完璧にフィットする自動車フロアマットのリバースエンジニアリング

概要: 自動車アクセサリーのメーカーは、日産、シュコダ、ルノー、プジョーなどのメーカー製の様々なモデルの車用に、異なるサイズと形状のフロアマットを制作する必要がありました。

目的: 各車の自動車の床とトランクをその場で3Dスキャン。このデータを使用して床とトランクマットを製造するために使用する最終的な3Dモデルを作成します。

利用ツール: Artec M、Artec Studio

ニカホールディング(Nika Holding)は自動車アクセサリーの製造会社です。 自動車アクセサリー市場で事業を開始して2年になる同社は、トランクやカーインテリアのフロアマットを専門に製造しています。 創業2年。この間に、日産、シュコダ、ルノー、プジョーを始めとする大手自動車メーカーがクライアントになりました。

ニカホールディングはスキャン技術抜きには不可能な方法でマットを製造しています。 コンピューターによるデータ加工により、パターンを自動車の表面に完璧合わせます。

現在利用できる技術が何であるかを研究した後、同社はArtecのMモデルスキャナーを試してみることにしました。

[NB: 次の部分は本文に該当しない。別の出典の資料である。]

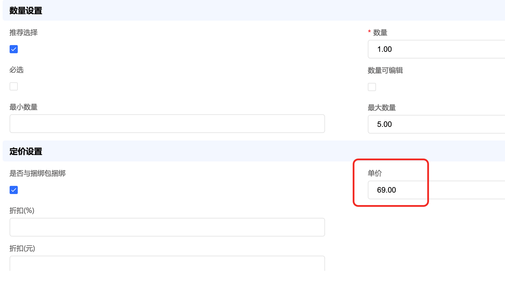Click the required 数量 field label
Viewport: 505px width, 281px height.
pyautogui.click(x=380, y=33)
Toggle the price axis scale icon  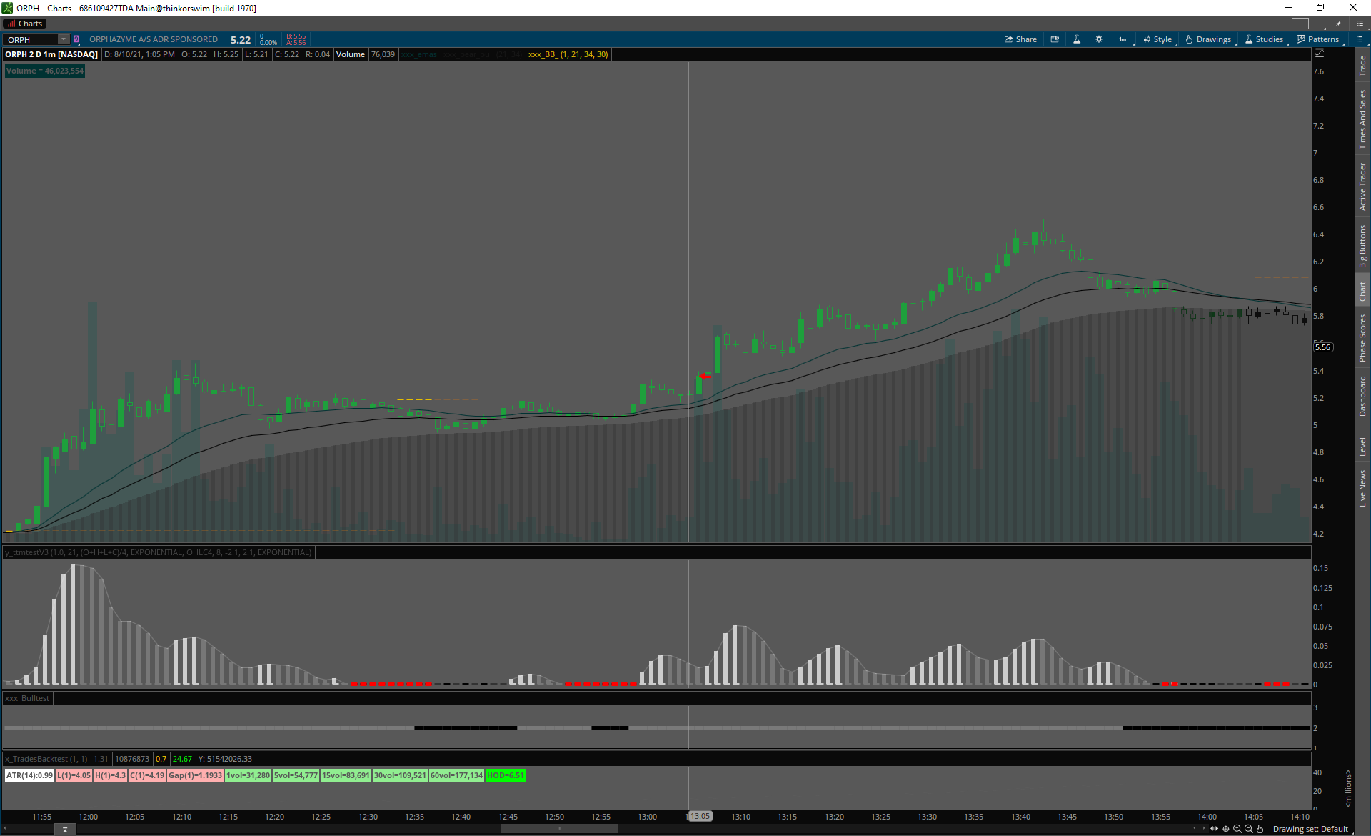(x=1320, y=54)
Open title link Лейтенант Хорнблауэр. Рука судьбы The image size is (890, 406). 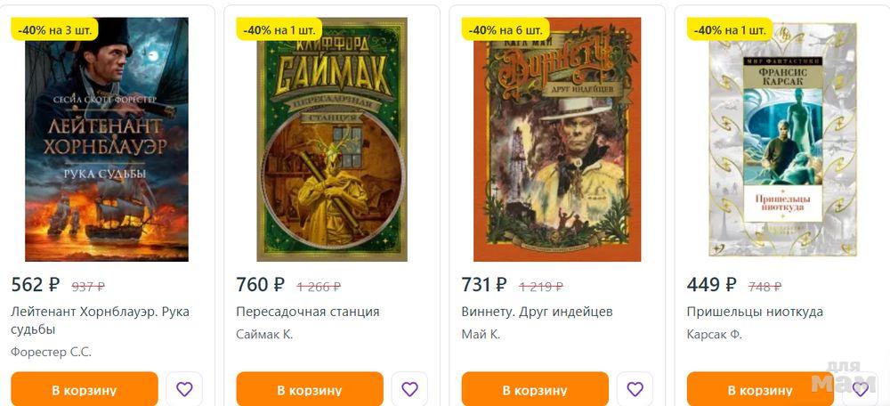click(x=100, y=321)
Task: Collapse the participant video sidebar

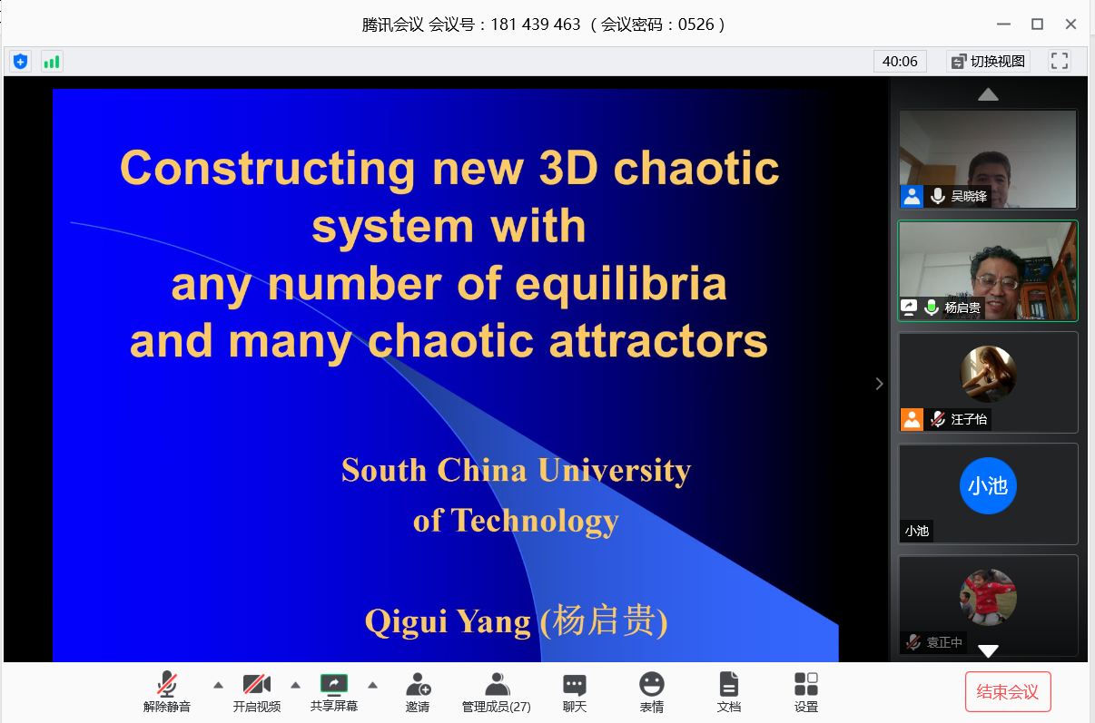Action: (879, 384)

「使用機種の選択にあたり、車内という限らせたスペースの中でのスキャンが簡単になる小型機種がいいだろうと分かっていました。 また、スキャナーは、ケーシングの硬さが重要になる製造過程でも使用されます」と、ニカホールディングのある社員が語りました。

マットの製造プロセスは以下の通りです:

  1. マットの製造依頼をカーメーカーから受注します。
  2. 同社の社員が車のショールームまで出かけて行き、車内をスキャンします。暗くて狭い車内をスキャンすることは容易ではありません。 そこで、一定水準を満たすスキャンを行うために、6台のスキャナーを用いて、様々な角度から撮影しました。 スキャンに要した時間は15分です。 キャプチャが難しくなるかどうかは、車内の内装に使用されているマテリアルによって決まります。 明るい内装であればスキャンは早く簡単になる一方で、暗い内装、特に黒く毛羽立った手触りの内装であればスキャンには時間がかかります。
  3. トランクインテリアを高品質でキャプチャするために20台のスキャナーを用いて、約30分かかりました。
  4. データはArtec Studioで加工され、モデルは通常使用されている形式でエクスポートされ、他のソフトウェアでテンプレートとして使用されます。
  5. その後、CNCは中質繊維版(MDF)から半製品のマトリックスを製造します。
  6. この半製品に何度も手を加えます。
  7. 適当な状態になったら、次は成形です。完成品とするために、ポリマーシートを特別装置で真空成形します。
  8. 最後に、仕上げをします。ここでは、トリミング(バリをカット)や梱包が行われ、それが完了するとカスタマーに発送されます。

「車内を3Dスキャンする手法により、作業が大幅に簡単かつ迅速になりました。」こう話すのは、ニカホールディングの技術責任者です。 旧式の方法では、これらの測定作業は全て巻尺を使って行っています。精度を高めるために、同じ箇所を何度も測りなおさなければならないのです。 3Dスキャンはこれらの測定作業を自動化し、形成を行う機械にすぐに送れる正確なコンピューターモデルをあっという間に製作します。」

ニカの社員は、Artec製品を用いる大きな利点は、車内やトランクを手で測定せずに迅速にスキャンができ、Artec Studio 8.0ソフトウェアは使いやすく、スキャナー自体も操作がシンプルで簡単なことだ、と言っています。

その一方で、スキャナーにスタートボタンがあるとさらに良いという意見も寄せてくれました。 また、狭い車内をスキャンする際に、スキャナーにハンドルがないことが不便であるともコメントしています。 Artecは常に製品をさらによいものにするために全力を尽くしています。 現在開発中の新機種では、スタートボタンをスキャナー本体につけ、スキャン中に本体を持つことが容易になるよう形を改良しました。